GSCP - Global Social Compliance Programme
Dieses Gütesiegel / Zertifikat wird vor allem zwischen Unternehmen verwendet (Buisness to Business). Das Global Social Compliance Program (GSCP) ist ein unternehmensorientiertes Programm zur Förderung der sozialen und ökologischen Nachhaltigkeit entlang globaler Lieferketten von Einzelhandelsunternehmen, Markenherstellern und anderen Unternehmen. Es wurde 2006 von den weltweit größten Einzelhändlern Tesco, Wal-Mart, Migros, Carrefour und Metro lanciert. GSCP ist Teil des Consumer Goods Forum (CGF), einer Unternehmensvereinigung, die seit 1953 besteht. Die CGF wird von einem Verwaltungsrat geleitet, der aus 50 CEOs von Einzelhändlern und Herstellern besteht. Derzeit sind etwa 400 Einzelhändler, Hersteller, Dienstleister und andere Interessengruppen in 70 Ländern Mitglieder der CGF. Die Zivilgesellschaft wird über NGOs und Universitätsvertreter im Beirat von GSCP einbezogen. GSCP prüft oder zertifiziert keine Produkte oder Unternehmen. Stattdessen bietet es eine Reihe von freiwilligen Best-Practice-Referenztools, die als Best-Practice-Anleitung dienen können. Unternehmen, freiwillige Nachhaltigkeitsstandards, Prüfungsgremien oder Multi-Stakeholder-Initiativen können das Äquivalenzprogramm (EP) verwenden, um ihren Verhaltenskodex oder Standard in Bezug auf soziale und ökologische Referenzanforderungen, Prüfungsprozess und Methodik zu bewerten

Bewertung

Skala: = anspruchsvoll; = gut; = mittelmäßig; = unzureichend; = mangelhaft; = kein Fokus. Die österreichischen Label wurden von unserer Partnerorganisation in der SUPPLY CHA!NGE-Kampagne, Global 2000, bewertet.

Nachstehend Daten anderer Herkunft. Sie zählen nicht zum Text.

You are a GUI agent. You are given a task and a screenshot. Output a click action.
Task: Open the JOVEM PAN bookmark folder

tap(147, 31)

Welche Kriterien erfüllt das Label

  • Die Unternehmen, welche einer Prüfung unterzogen werden, wurden angehalten, eine Due Diligence (sorgfältige Prüfung) in Hinblick auf Menschenrechte oder eine systematische Risikobewertung durchzuführen, allerdings wird dies nicht überwacht.
  • Das Gütesiegel ermöglicht Zugang zu technischer oder finanzieller Unterstützung für die Einhaltung des Standards.

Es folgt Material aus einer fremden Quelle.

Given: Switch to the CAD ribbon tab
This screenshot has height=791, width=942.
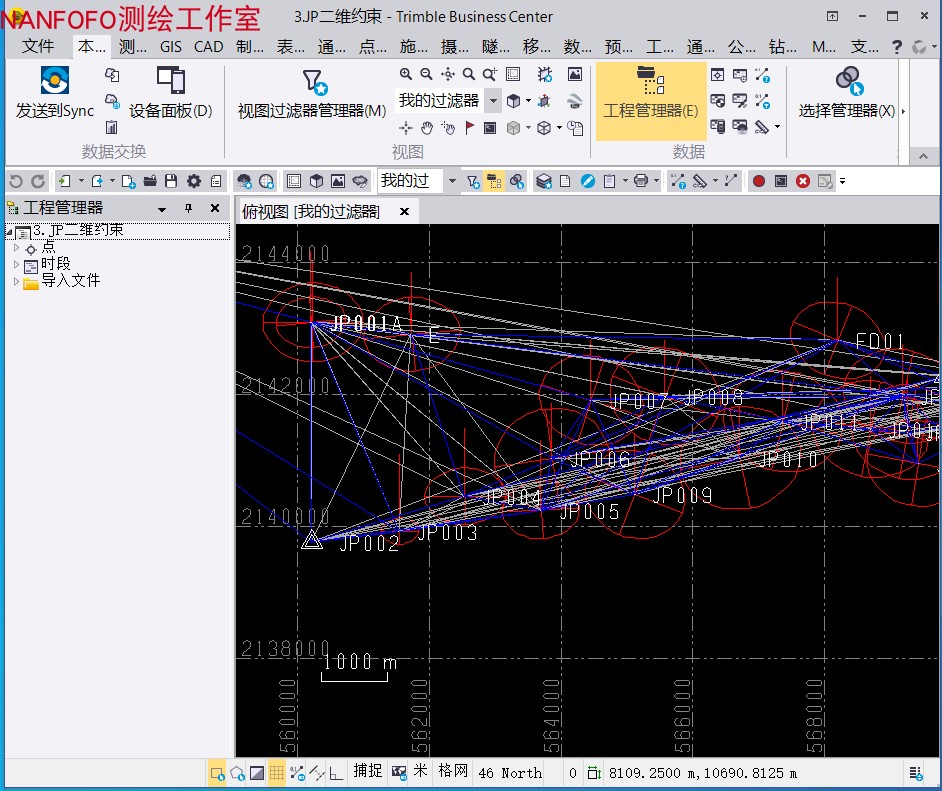Looking at the screenshot, I should click(x=208, y=47).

  • Der Einsatz gefährlicher Chemikalien wird eingeschränkt und es liegen Empfehlungen zum schrittweisen Ausstieg aus der Verwendung solcher Substanzen vor.

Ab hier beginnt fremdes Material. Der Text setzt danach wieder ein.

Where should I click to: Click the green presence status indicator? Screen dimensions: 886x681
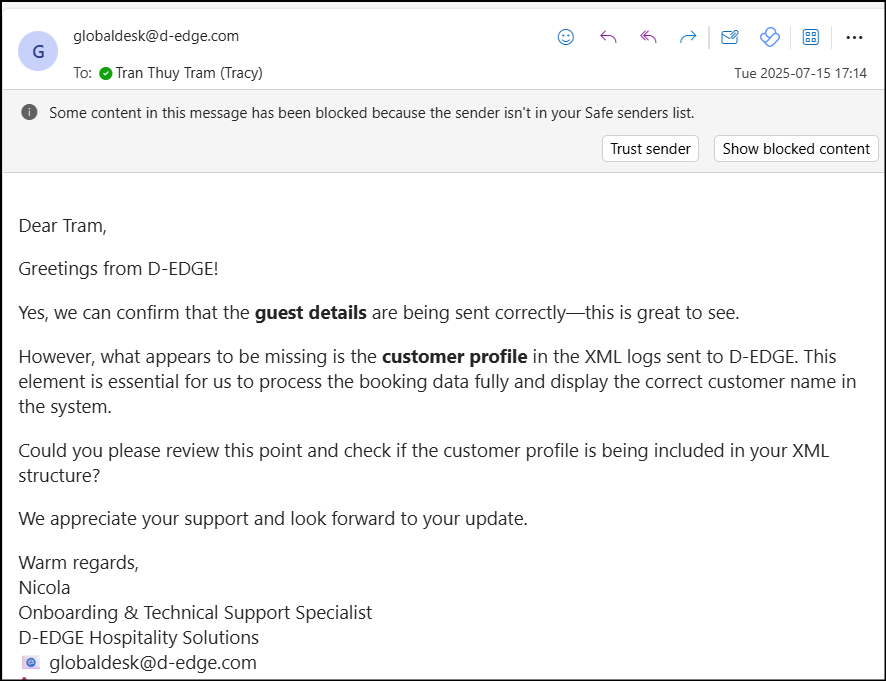tap(106, 73)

  • Die Überwachung des Wasserverbrauchs ist erforderlich und die effiziente Nutzung von Wasser wird empfohlen.
  • Die Überwachung des Energieverbrauchs und/oder von Treibhausgas(THG)-Emissionen ist erforderlich, aber es gibt keine Regelung zur Durchführung und Dokumentation.
  • Die Rechte und Leistungen des Standards gelten für alle Arbeitskräfte, auch für Subunternehmer. Arbeitskräfte, die als Subunternehmer beschäftigt sind, müssen über dieselben Rechte verfügen wie reguläre Arbeitnehmer, und es ist Herstellern nicht gestattet, Subunternehmer als Arbeitskräfte zu nutzen, um ihre arbeitsrechtlichen Verpflichtungen zu umgehen. Obwohl dies unter den Punkt Arbeitsrecht fällt, betrifft dies auch Leistungen und Rechte aus anderen Bereichen (z.B. Arbeitsschutz).
  • ILO-Kernarbeitsnormen sind eine verpflichtende Voraussetzung.